**DATA SECTION:**
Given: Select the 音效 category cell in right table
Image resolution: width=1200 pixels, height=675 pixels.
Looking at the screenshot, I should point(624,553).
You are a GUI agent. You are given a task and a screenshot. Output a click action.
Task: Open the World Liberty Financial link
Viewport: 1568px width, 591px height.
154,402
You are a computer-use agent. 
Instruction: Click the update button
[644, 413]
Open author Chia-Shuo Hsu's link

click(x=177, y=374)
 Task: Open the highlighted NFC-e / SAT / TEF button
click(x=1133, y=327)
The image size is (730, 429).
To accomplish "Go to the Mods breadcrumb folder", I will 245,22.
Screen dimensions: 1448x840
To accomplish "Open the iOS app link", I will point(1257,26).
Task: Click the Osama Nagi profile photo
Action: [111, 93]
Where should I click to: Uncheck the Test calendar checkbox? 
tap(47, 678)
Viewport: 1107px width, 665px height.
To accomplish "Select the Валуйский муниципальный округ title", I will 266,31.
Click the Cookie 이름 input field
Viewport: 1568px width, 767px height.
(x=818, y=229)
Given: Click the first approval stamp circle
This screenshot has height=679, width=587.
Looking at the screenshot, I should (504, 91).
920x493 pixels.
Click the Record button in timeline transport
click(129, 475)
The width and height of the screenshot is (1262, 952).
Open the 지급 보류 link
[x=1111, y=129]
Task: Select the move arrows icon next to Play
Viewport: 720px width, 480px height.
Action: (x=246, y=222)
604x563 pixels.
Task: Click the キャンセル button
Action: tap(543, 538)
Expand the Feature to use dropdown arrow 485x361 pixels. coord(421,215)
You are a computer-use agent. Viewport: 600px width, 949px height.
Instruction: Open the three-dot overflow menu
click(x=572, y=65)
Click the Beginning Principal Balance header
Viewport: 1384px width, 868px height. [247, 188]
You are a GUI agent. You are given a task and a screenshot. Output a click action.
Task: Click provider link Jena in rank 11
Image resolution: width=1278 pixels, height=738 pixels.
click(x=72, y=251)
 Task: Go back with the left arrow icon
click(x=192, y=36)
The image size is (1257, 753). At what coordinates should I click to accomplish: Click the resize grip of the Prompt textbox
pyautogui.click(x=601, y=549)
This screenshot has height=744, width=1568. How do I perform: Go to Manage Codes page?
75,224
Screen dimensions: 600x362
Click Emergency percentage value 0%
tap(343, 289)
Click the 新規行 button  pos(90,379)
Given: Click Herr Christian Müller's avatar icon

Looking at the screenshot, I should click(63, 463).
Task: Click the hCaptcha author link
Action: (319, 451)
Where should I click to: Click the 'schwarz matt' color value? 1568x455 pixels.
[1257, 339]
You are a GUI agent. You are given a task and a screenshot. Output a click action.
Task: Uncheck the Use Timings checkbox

**WORK TASK:** The job here is to find each line above with the word "dimensions" and copy it.

**RESULT BELOW:**
Screen dimensions: 1448x840
Screen dimensions: 600x362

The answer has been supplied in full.